----- Data entries

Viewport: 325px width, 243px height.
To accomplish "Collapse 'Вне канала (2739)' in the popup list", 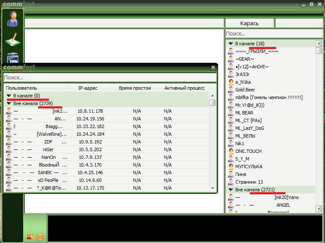I will click(x=9, y=103).
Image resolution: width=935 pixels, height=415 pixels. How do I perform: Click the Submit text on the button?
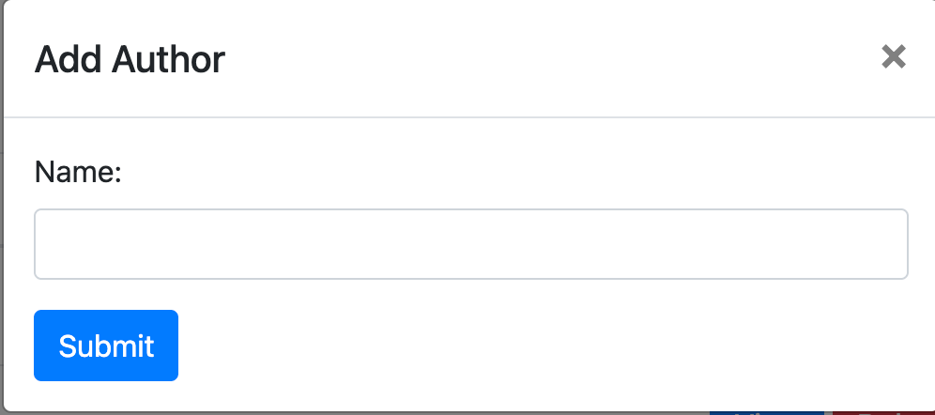[x=106, y=346]

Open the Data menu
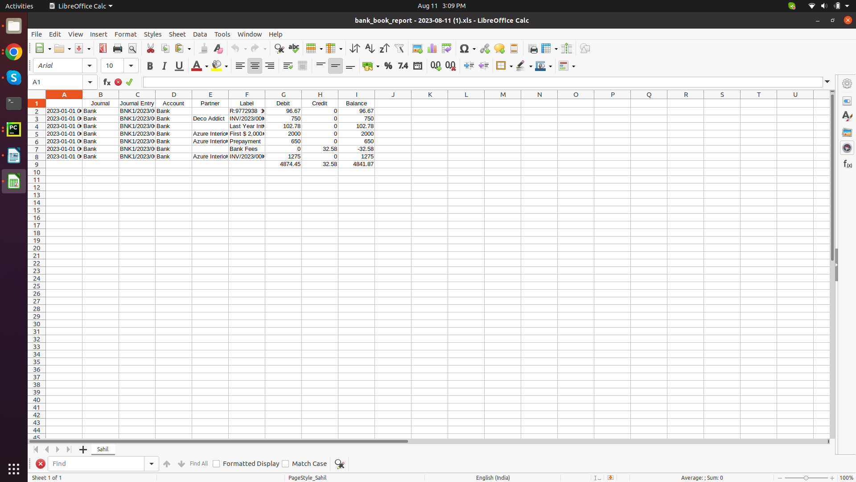pyautogui.click(x=200, y=34)
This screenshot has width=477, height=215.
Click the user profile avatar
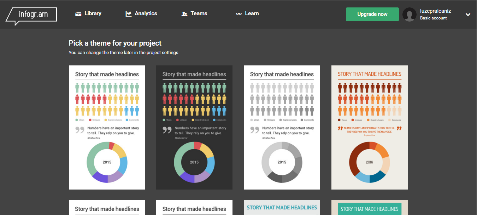tap(409, 14)
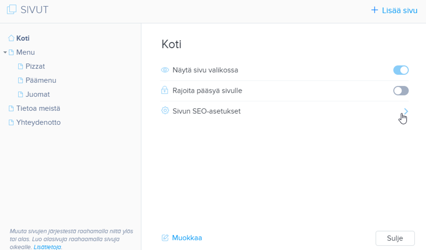Click the plus icon beside Lisää sivu
This screenshot has height=250, width=426.
(374, 10)
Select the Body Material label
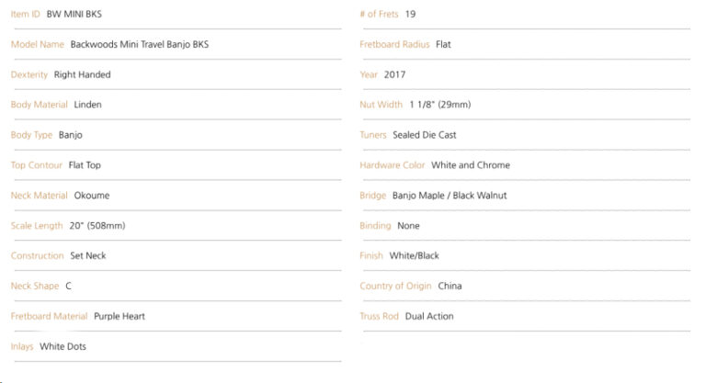 [40, 105]
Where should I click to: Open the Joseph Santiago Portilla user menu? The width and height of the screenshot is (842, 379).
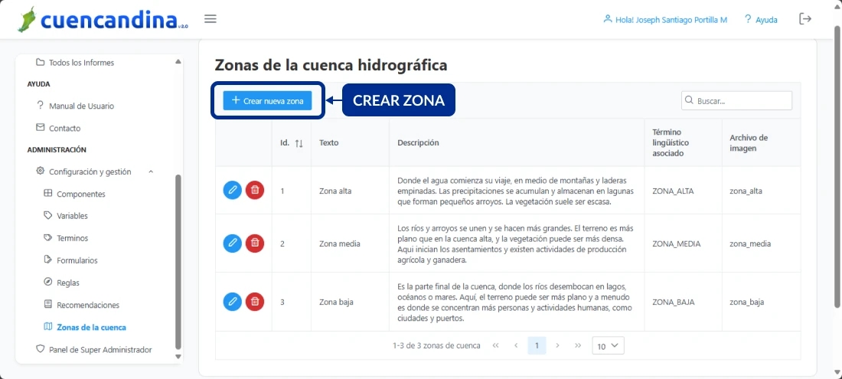[x=664, y=20]
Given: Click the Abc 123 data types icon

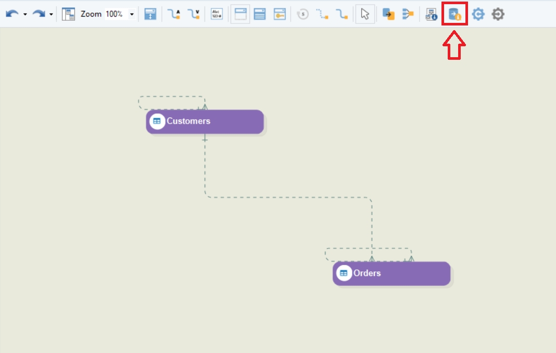Looking at the screenshot, I should (217, 14).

----------

Task details:
Convert the entries, from the line containing "Where should I" up to and including the final line, into a JSON list of strings with one string per line. Skip blank lines and leave the pictures out.

Result for this task:
[
  "Where should I click to: Open the Joseph Santiago Portilla user menu? The width and height of the screenshot is (842, 379).",
  "[x=664, y=20]",
  "Given: Click the Abc 123 data types icon",
  "Looking at the screenshot, I should (217, 14)."
]